When American film actor, Robin Williams who suffered from depression committed suicide, Kenyan writer Ted Malanda mourned, “I can’t wrap my mind around the fact that depression is an illness. In fact, it is such a non-issue that African languages never bothered to create a word for it”.
Derrick Mbuga Kizza, the executive director of Mental Health Uganda, says such misconceptions largely explain why victims of depression, just like other mental health problems, end up in the hands of traditional healers and herbalists. A lot of mystery surrounds its cause, symptoms, treatment and care.
Dr Ethel Nakimuli Mpungu, a psychiatrist, says tragic events where one takes their life happen and are common among people who have been struggling with mental illness all their lives.
Dr Nakimuli says those who suffer from mental illness all their lives need our support so that they can live with the illness.
According to World Health Organisation (WHO), mental health is a state of wellbeing in which an individual realises their potential in life, can cope with stressful situations, be able to have meaningful relationships, make meaningful decisions that lead to optimal work productivity and contribution to their community
Our mental health lies on a spectrum with one end being good mental health and the other bad. “We are all somewhere on this line hoping we stay on the good side. But stresses beyond our control push us to the bad side,” Dr Nakimuli shares.
The stresses include social issues such as financial loss, marital conflict, and unemployment; psychological issues such as uncertainty, sexual abuse, demotivation, discrimination, and fear; and biological issues such as genes, alcohol, drug abuse and chronic diseases.
For example, if you have genes that make you prone to mental illness, you ought to be extra vigilant of stressful situations so that you are not pushed to the bad end.

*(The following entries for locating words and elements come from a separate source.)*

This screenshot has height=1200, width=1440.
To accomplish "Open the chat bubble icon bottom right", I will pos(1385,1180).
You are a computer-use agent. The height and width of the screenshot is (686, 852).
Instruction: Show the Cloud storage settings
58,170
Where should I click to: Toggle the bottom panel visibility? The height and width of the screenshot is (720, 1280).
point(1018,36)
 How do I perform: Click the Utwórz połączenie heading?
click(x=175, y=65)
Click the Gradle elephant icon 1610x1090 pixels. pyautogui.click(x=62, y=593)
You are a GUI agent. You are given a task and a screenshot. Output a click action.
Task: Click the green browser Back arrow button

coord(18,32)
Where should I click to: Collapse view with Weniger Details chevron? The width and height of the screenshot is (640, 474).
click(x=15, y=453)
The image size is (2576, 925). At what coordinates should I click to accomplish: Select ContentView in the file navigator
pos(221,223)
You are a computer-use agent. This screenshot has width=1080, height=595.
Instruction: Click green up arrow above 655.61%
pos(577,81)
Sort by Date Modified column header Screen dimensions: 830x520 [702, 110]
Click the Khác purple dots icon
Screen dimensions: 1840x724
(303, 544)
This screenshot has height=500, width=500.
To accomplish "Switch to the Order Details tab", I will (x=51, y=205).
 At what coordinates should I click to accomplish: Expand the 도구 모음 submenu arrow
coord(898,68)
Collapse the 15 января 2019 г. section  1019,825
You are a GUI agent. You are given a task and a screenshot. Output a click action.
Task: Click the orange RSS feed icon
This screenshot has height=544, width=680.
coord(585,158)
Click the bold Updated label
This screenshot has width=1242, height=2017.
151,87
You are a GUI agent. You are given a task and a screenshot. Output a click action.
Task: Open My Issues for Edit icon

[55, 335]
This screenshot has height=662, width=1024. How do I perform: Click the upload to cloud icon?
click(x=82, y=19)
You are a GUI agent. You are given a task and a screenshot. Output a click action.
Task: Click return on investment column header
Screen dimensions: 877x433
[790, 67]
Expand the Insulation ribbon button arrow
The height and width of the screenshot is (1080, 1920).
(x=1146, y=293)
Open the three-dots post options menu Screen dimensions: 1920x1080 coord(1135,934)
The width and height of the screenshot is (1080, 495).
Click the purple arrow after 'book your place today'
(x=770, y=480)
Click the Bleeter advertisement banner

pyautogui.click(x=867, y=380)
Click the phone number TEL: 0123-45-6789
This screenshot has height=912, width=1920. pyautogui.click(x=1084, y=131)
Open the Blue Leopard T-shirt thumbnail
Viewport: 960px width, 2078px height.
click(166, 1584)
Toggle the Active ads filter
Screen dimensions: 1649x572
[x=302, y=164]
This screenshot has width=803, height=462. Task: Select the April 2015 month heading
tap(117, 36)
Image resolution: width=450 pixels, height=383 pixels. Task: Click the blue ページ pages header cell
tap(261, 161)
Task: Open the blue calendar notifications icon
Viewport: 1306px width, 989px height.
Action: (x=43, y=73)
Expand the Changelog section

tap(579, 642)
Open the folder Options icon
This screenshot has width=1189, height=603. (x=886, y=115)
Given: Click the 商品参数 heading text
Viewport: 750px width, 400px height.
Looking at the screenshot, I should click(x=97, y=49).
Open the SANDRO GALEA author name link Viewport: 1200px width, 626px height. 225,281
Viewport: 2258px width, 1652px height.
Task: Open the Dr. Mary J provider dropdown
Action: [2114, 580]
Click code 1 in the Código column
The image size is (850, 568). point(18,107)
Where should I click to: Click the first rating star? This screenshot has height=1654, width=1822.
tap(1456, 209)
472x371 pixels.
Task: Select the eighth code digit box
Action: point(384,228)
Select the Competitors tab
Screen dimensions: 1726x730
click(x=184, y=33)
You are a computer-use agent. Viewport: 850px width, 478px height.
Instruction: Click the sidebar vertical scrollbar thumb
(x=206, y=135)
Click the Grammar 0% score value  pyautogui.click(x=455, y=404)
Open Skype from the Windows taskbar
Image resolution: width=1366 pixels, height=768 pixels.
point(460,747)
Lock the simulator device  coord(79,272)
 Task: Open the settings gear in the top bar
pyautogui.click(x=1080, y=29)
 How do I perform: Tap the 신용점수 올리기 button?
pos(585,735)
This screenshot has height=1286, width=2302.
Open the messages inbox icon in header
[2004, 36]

Dr Nakimuli adds that some illness is genetic such as bipolar disorder. “If someone has it, there is a 90 per cent chance that another member of their family has it. Therefore, knowledge of your family history is very important,” she says.
From its name, the disease has two poles, at one pole, individuals feel very low, down, depressed, have no energy, want to isolate themselves, lose interest to work as well as in things that used to make them happy.
At the other pole, people are hyper, with so many ideas running through their minds. “At this pole, persons are also impulsive where they act without thought. For example, they could see a job advert and quickly apply for it even when they already have a job. In the end, they make bad decisions. They also suffer from impaired judgment, extravagance where they spend money in a blink of an eye,” Dr Nakimuli explains.
When you see such signs, especially, lack of sleep, racing thoughts, too many ideas, it is really time to talk to a professional.
“People suffering from mental illness, especially during this difficult time of Covid-19 should be encouraged to go to their doctor or psychiatrist for review and to get help on how to manage the difficult social circumstances they may be facing,” Dr Nakimuli adds.
Culture, religion and depression
We are social beings, brought together by many things of which culture and religion are major pillars. Doreen Kanyesigye, a mental health activist, says religion and culture bare a huge influence on our cognitive processes, perception of reality, interpretation of events that occur in our lives and both have particular aspects that can worsen depression
In regards to religion or spirituality, Kanyesigye says it upholds the existence of a higher being, God, who loves, and cares for us and knows us on a personal level. “To that end, it provides a deep sense of hope and resilience in the middle of difficult times because you are assured of this higher being helping you overcome. Hence, a protective factor against depression,” she says.
But where religion is dominated by rules, codes of conduct that are very deep sources of stigma against mental health-related illnesses, depression is heightened.
“I know that several depressed people in the church are very ashamed of seeking help because they perceive that as being weak and not religious enough. As such, they would rather keep quiet and suffer silently,” Kenyesigye says.
Kizza says the church perception on depression varies. “Many people with depression seek solace in church because it can be a great avenue for providing psychosocial support. However, because of lack of regulation, they can also be centres for wrong or unfounded information and abuse. For example, some victims are asked to get off treatment under the belief that God can heal someone so medication is not necessary,” he shares.
Kanyesigye says culture has a two-pronged impact on the prevalence of depression. “Cultures that foster a sense of togetherness act as a form of protection, especially by availing a deep sense of community support, such as having someone to go to when faced with a challenge.
However, that is usually curtailed by our culture’s perception of vulnerability. For example in Uganda, some cultures perceive emotional vulnerability as being weak, not man enough which inadvertently impede seeking emotional help,” he says.
Derrick Mbuga Kizza, the executive director of Mental Health Uganda, adds that to deal with depression, one should have a support system as they walk towards recovery.
“In cases where you find family and community ties intact, you are likely to get lots of support unlike heterogeneous communities as is the case in urban centres. Social distancing, for instance, may accelerate depression as it limits interaction,” he shares. Therefore, social stability and functional relationships go a long way in addressing depression.